What To Do as an SME When Cash Flow is Slow but Progress is Fast
When cash flow is slow, it can be a nightmare for a small business, especially when progress is faster than anticipated. This can lead to missed payments and poorly-managed critical operations, but there are solutions, such as tightening payment terms and supplier negotiation.
Cover Gaps with Financing
It is common for growth to outpace cash when business is expanding, causing issues with paying for work and receiving payment, and this can cause critical setbacks. However, there are options such as bridging loans that can help you with immediate expenses, such as payroll and inventory. In fact, there are some services, such as invoice factoring, that can help you unlock the value of an invoice as collateral, helping you stay in business without depleting reserves.
Tighten Service Payment Terms
One of the most powerful tools a small business has is reducing the time it takes to get paid after work is done. Leaving this too long is one of the biggest mistakes that small and medium ventures make, and it leads to bigger problems down the line, such as missed payments altogether. The shorter the gap between completed work and invoicing, the higher the chance of being promptly paid. It helps to use quick payment gateways and enforce payment terms.
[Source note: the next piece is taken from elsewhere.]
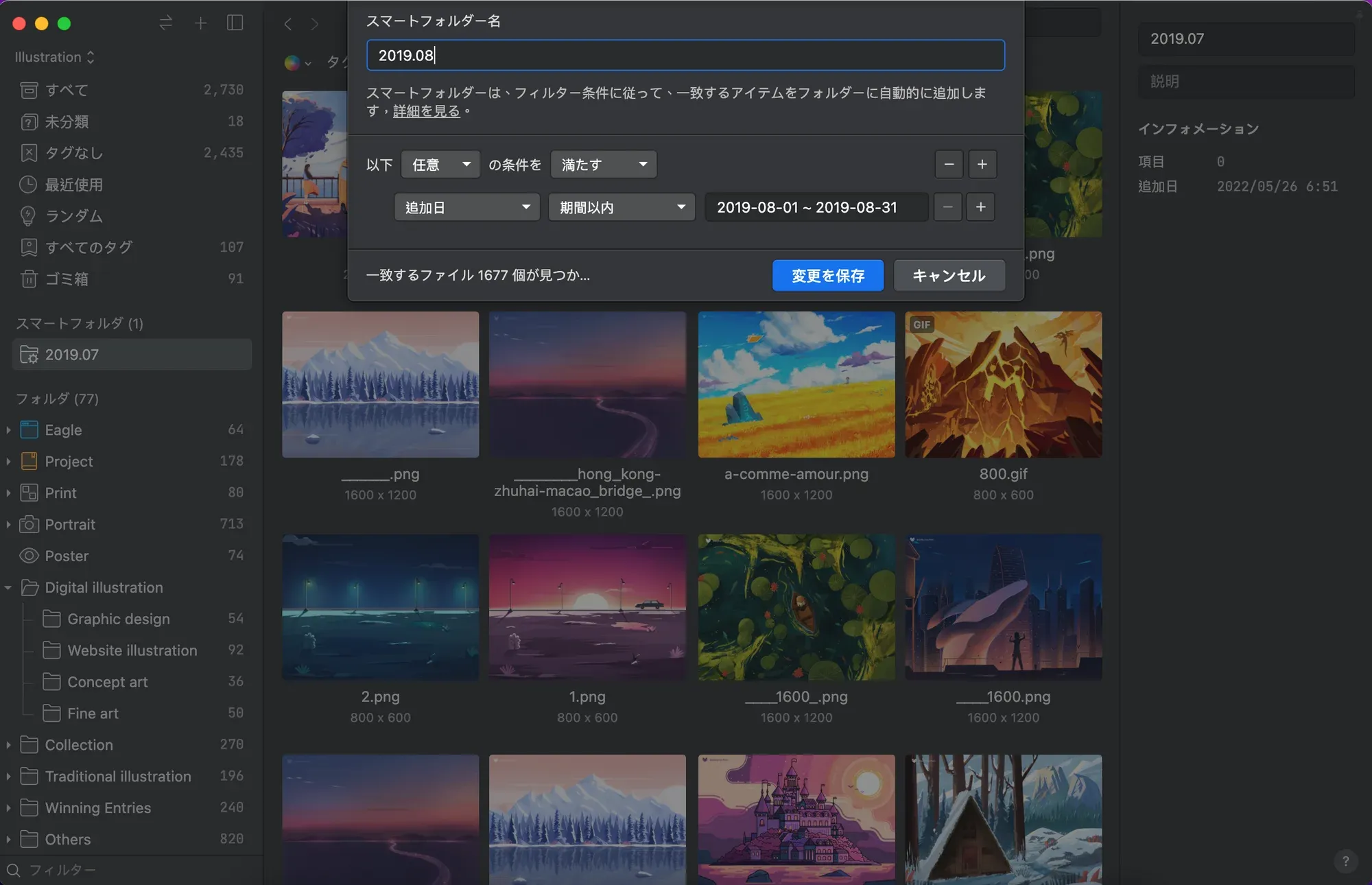Click the back navigation arrow
The image size is (1372, 885).
click(288, 24)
Use Rolling Forecasts When Cash Flow is Slow
Reactive management isn’t sustainable for long-term business, and you eventually need to switch to proactive methods. This is one of the most powerful tools you have for optimising your business finances for growth when demand and pace are picking up. One of the best methods is rolling forecasts that can be updated weekly. With a 13-week forecast, it is possible to highlight gaps in funding 6 to 8 weeks in advance, allowing you to secure extra funding.
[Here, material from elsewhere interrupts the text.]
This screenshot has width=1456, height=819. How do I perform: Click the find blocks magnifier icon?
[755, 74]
Negotiate Longer Supplier Terms
Suppliers are running a business just like you. However, they are often willing to negotiate terms if they know you are struggling. At the end of the day, they would rather keep you as a customer instead of losing you, even if they get paid a little later than usual. Of course, you must discuss this with them first before paying late. Late payment to suppliers without prior arrangement will result in enforcement on their end, and they might also cut ties with your business altogether.
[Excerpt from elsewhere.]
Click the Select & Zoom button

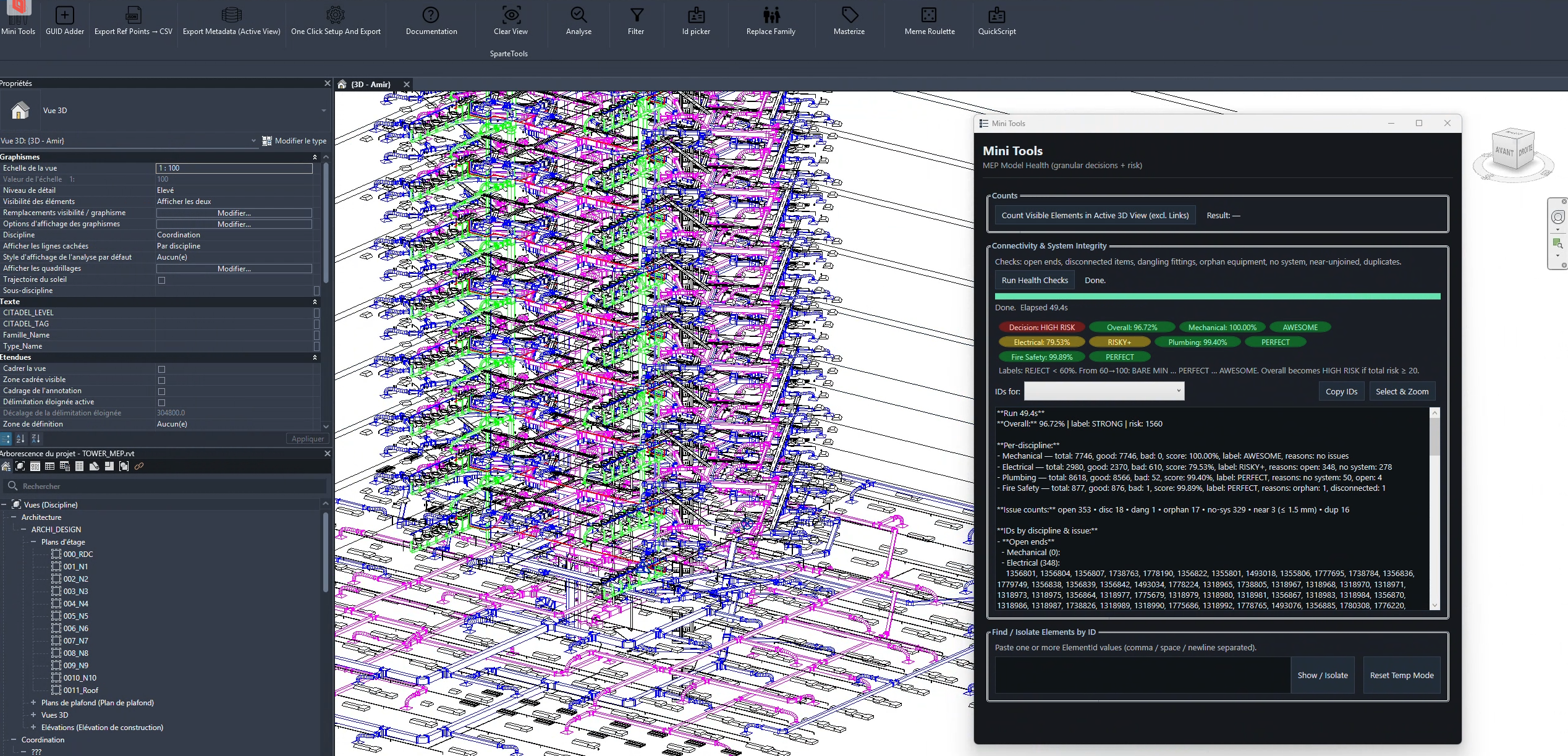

Cut Non-Essential Spending
Every business spends more than it should on things they don’t need. Extra office supplies, unused software subscriptions, and DEI programs! There are always costs that can add up to some pretty hefty outgoings if not managed carefully, and the business can suffer as a result. To reduce your business costs, consider an internal audit that checks every expense and considers if changes can be made to ensure business funds stay where they are genuinely needed.
Summary
You can use specific finance products to cover gaps, such as bridging loans. It is also a good idea to implement a 13-week rolling forecast to foresee upcoming expenses and income, and there are almost always extra costs in a business that can be safely and reasonably cut.